Care providers need to review, update and republish their Data Security and Protection Toolkit at least once a year in order to ensure it is up to date.
After you have published the toolkit for first time, you will see all 77 toolkit questions. These include the 42 mandatory questions for Standards Met and additional non-mandatory ones.
You can make changes to your toolkit questions and republish at any time throughout the year. The toolkit does have to be published at least once every toolkit year (currently, the toolkit year runs from 1 July to 30 June).
Your answers from your previous publication will be saved on your DSPT account. However, at the beginning of each toolkit year (i.e. 1 July), although your previous answers will still be stored on your DSPT assessment, the word COMPLETED will have disappeared from the final column.
To republish in the new toolkit year, you should follow these steps. (Note: there are some additional steps for multi-site organisations here.)
When you have COMPLETED the 42 Standards Met mandatory questions you then will be able to republish your submission.
2. Click the blue box at the bottom of the page which says “Publish Assessment”.
3. You will then be asked to confirm that your Organisation Profile is correct. Make any changes you need.
4. Click on “Publish Assessment” again.
If you have answered all 42 mandatory questions, you will receive an email confirming your submission has been successful and this message will appear on your screen.
If you try to publish the assessment, but you have not answered one or more of the mandatory questions then you will get an error message.
Complete the questions flagged and try publishing again.
If you are completing a Headquarters Assessment and/or publishing your DSPT on behalf of multiple sites or branches, you will need to choose which sites to include within your DSPT publication.
2. You can export the list as a CSV file if it is easier to view it in a spreadsheet.
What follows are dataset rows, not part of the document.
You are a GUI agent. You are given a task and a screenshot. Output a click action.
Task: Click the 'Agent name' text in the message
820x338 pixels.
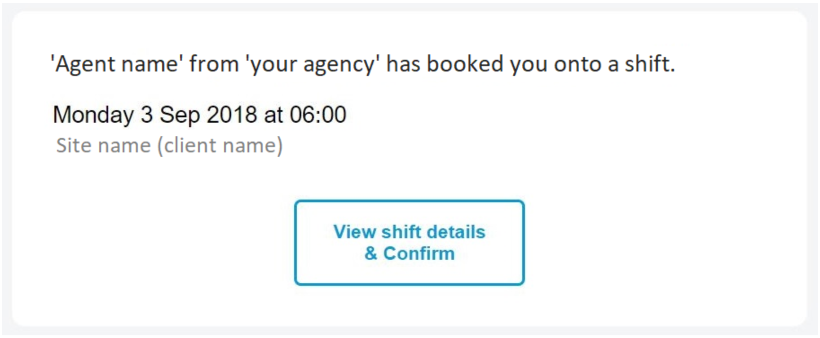117,64
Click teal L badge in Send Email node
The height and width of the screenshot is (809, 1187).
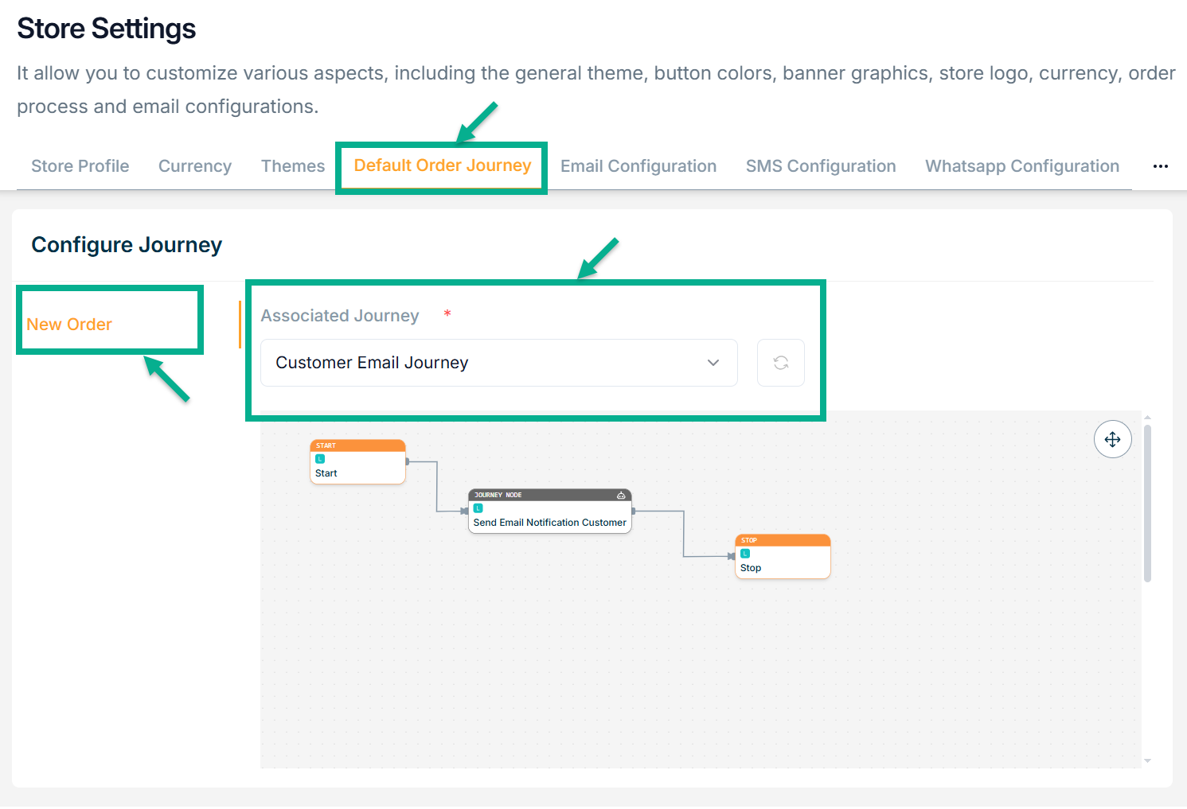(478, 508)
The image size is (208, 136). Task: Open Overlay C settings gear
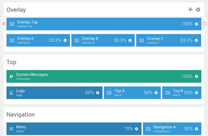(x=196, y=40)
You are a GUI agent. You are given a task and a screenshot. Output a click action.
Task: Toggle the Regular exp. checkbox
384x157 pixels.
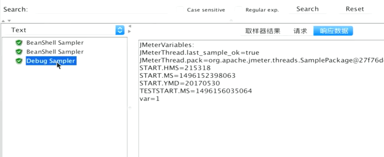(240, 10)
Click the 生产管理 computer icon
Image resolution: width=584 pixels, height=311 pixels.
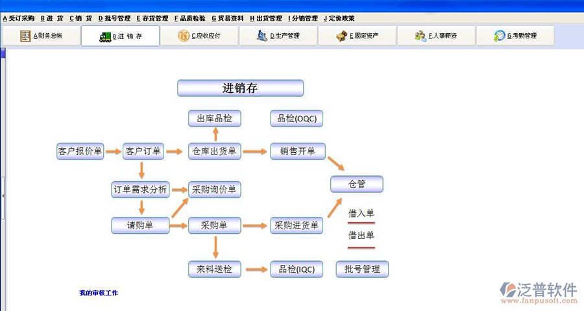point(262,36)
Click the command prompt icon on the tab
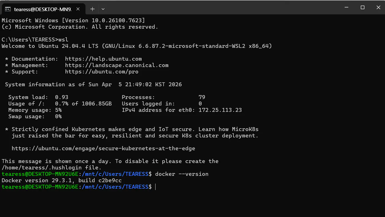Viewport: 385px width, 217px height. pyautogui.click(x=8, y=9)
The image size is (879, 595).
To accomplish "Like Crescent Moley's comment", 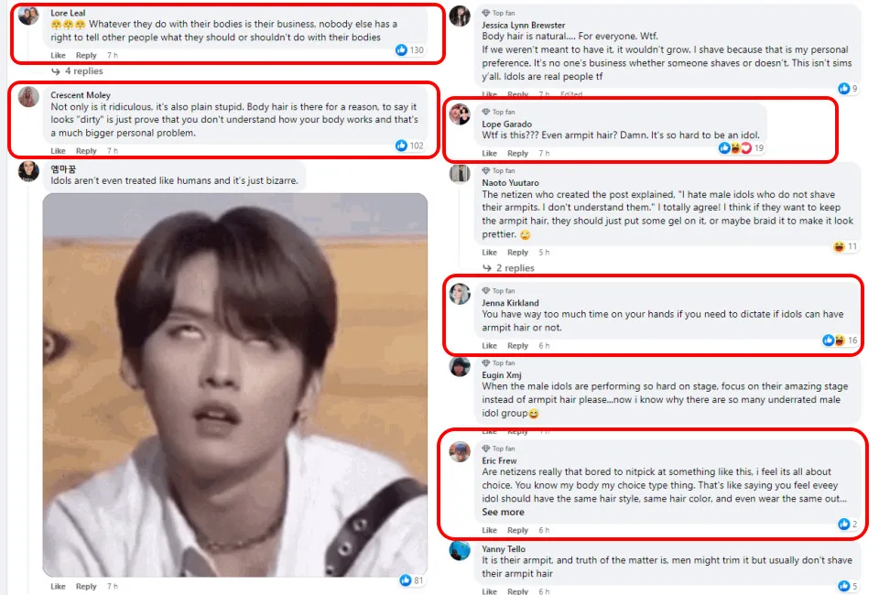I will tap(58, 151).
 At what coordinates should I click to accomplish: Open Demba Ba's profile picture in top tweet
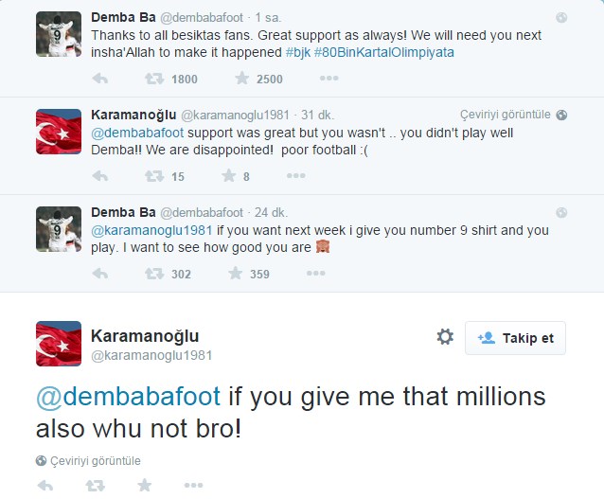pyautogui.click(x=59, y=34)
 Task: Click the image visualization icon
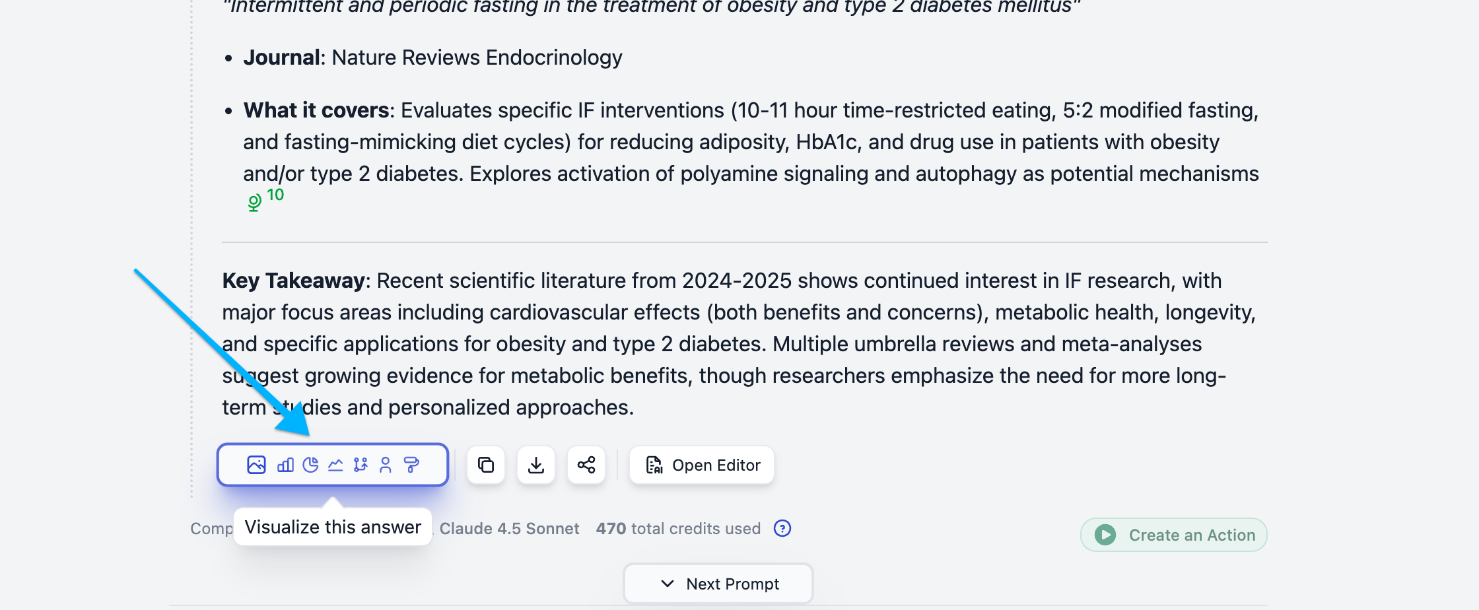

Click on Export Branch List as CSV.
3. The DSPT list should reflect your CQC registrations but if the list is incorrect, please contact the Data Security and Protection Toolkit team to provide details of missing/incorrect branches and request that the ODS record is updated to match the CQC details.
If your organisation is not flagged as a Headquarters, but you previously published on behalf of other sites in your last DSPT, you will be able republish for sites within your CQC registration as well as other sites previously added. Any problems with the list of sites you can see, contact the Data Security and Protection Toolkit.
4. Review, update and save any changes to your previous questions. When you have COMPLETED the 42 Standards Met mandatory questions you then will be able to republish your submission.
5. Click the blue box at the bottom of the page which says “Publish Assessment”. You will be taken to a page that asks Who you would like to publish for?
It may be that you wish to publish for some of your branches straightaway, as others may not be ready, e.g. if relevant training has not yet been cascaded across the whole organisation. If the list contains branches that you don’t wish to publish for (i.e. because they are either incorrect or not ready), you can choose to exclude them at the “publish” step. It is fine to add them in at a later date, and the system allows you to do this.
6. Select all the branches you wish to publish for and click “Continue” to complete your DSPT submission.